Ринхат старался не злоупотреблять этой привилегией. Но сегодня был тот самый случай, не терпящий отлагательств.
Еще мальчишкой, подходя к самым золотистым плитам, балансируя на грани наказания, Ринхат восхищался дверью Слепой Башни. Высокая, из такого темного дерева, что казалась черной, дверь цитадели Шетта была украшена золотой надписью и выпуклым хрустальным изображением песочных часов. Надпись была выполнена древним аларинским алфавитом и гласила «Эрна тарнбах рэ-Сэнтарэт», что переводилось как «Все время мира». Крошечные кристаллы, похожие на крупную морскую соль, наполняли верхнюю чашу хрустальных часов.
Ринхат положил правую руку на часы, что означало вопрос: «Можно ли отнять несколько крупиц вашего драгоценного времени, Верховный Наставник?»
Но увы, кристаллы не посыпались в нижнюю чашу, приглашая посетителя войти в Слепую Башню. Они вспыхнули красным, как маленькие рубины. Это значило, что Верховный Наставник занят и никого не принимает.
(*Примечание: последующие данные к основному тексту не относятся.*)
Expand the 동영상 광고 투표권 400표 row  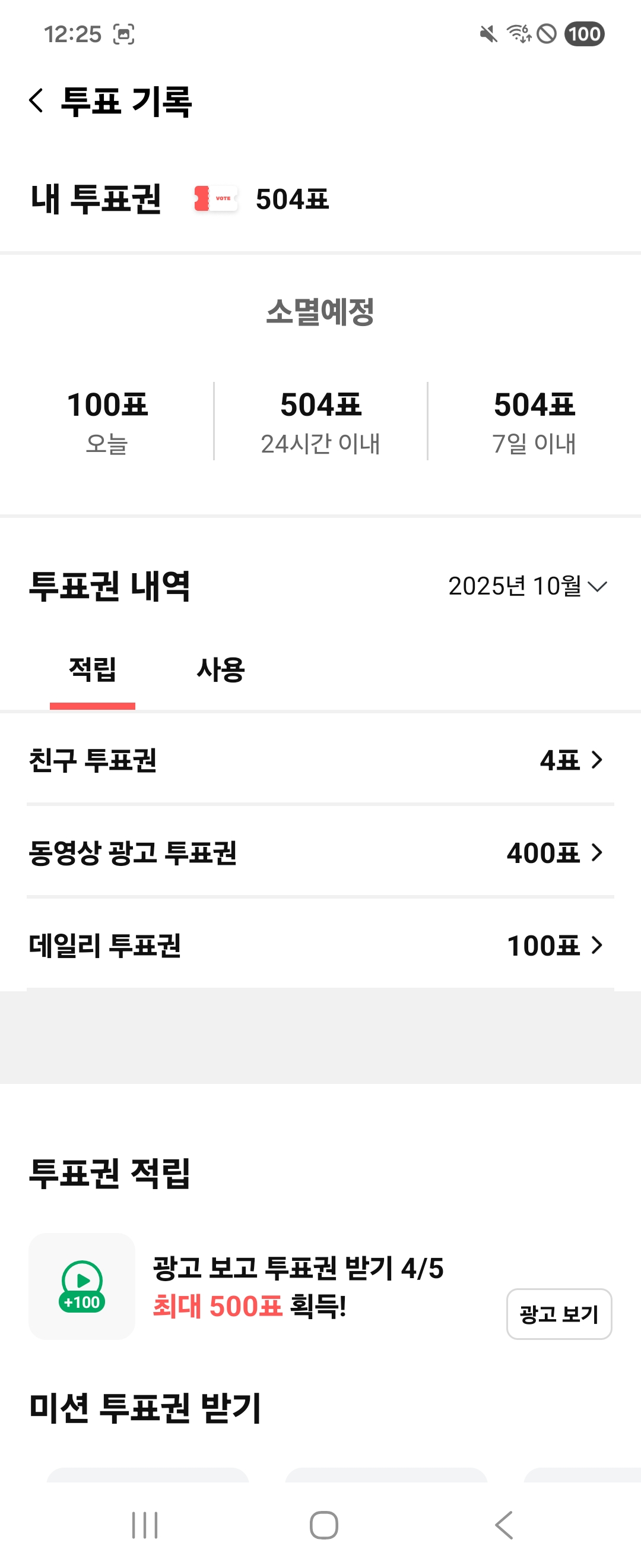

Традиционно отвесив поклон запертой двери, Ринхат отправился восвояси. Нет, в свой кабинет он сейчас не пойдет. У него, как и у любого наставника, найдутся дела в самых разных частях крепости. Занятия с воспитанниками уже закончились, но Ринхат давно собирался зайти к молодому наставнику щитовиков Леверану – узнать, как тот справляется и не нужна ли помощь с материалами.
По пути к Леверану Ринхат ругал себя за глупость. Зачем, скажите на милость, он собирался отвлекать Верховного Наставника по пустякам? Он уже сделал все, что мог – предупредил Алату, чтобы та не вставала у Шетта на пути. Если та не послушается… Что ж, она с детства знает, чем грозит непослушание в Колыбели Героев. А Верховный Наставник достаточно могуществен, чтобы даже не обратить внимания на возню воспитанников.
«Ты всегда был очень убедителен, - шепнул Ринхату голос давно сгинувшей ключницы, - когда хотел обмануть самого себя».
Глава четвертая: Тень Слепой Башни (6)
Расплавленный янтарь закатного солнца за окном. Густая смола браккенской сосны в пузырьке с притертой пробкой. Шетт держал пузырек двумя пальцами, покачивая из стороны в сторону, и задумчиво наблюдал, как тягуче переливается внутри тонкого хрусталя кровь стройных гордых деревьев. Кровь. Да.
Солнечный луч вспыхнул на восьмигранном кристалле пробки. Коснулся было аргхельда в перстне на правом мизинце Верховного Наставника – и поспешно ретировался, прячась среди нагромождения пузырьков и фиалов на столе. Аргхельд, «камень полуночников», сиял собственным зеленоватым светом, ярким, но неживым. Несколько янтарных капель упали в маленький стеклянный сосуд, где дожидалось своего часа масло хиссийского ореха. Многие горе-парфюмеры жалуются на его дороговизну и заменяют маслом ореха тахирского. Мол, ничем не хуже, зачем переплачивать?
Разумеется, не хуже, улыбается Верховный Наставник. Прокиснет через год, правда. А так – то же самое масло, один в один. Нет, помилуйте, пробовать не буду. У меня хорошие запасы хиссийского. Пол-кабинета заставлено бочками. Я консерватор, голубчик. Я ленивый старик, милочка. К чему мне эти новшества?
Глядя на Верховного Наставника Колыбели Героев, никто не осмелился бы назвать его стариком. Мужчина средних лет – по меркам человеческой расы ему бы дали лет сорок пять – с точеным телом воина и осанкой придворного танцора. Аларинцы, чьей крови в Шетте была добрая половина, присмотрелись бы к глазам цвета старого золота, к двум потускневшим золотистым прядям, обрамляющим лицо, к истончившемуся хвосту смоляных волос на затылке. И подошли бы к истине на пару шагов ближе. Семьдесят – семьдесят пять.
Это тело Шетт носил семьдесят три года. Оно нравилось Верховному Наставнику, и он был рад, что именно эти ловкие руки с длинными проворными пальцами возьмут жертвенный кинжал, вознося его над Ригнальяром.
- У Шетта в башне нет зеркал, - напевал Верховный Наставник на мотив танцевальной мелодии, бывшей популярной на балах лет двести назад. – Любое зеркало – портал.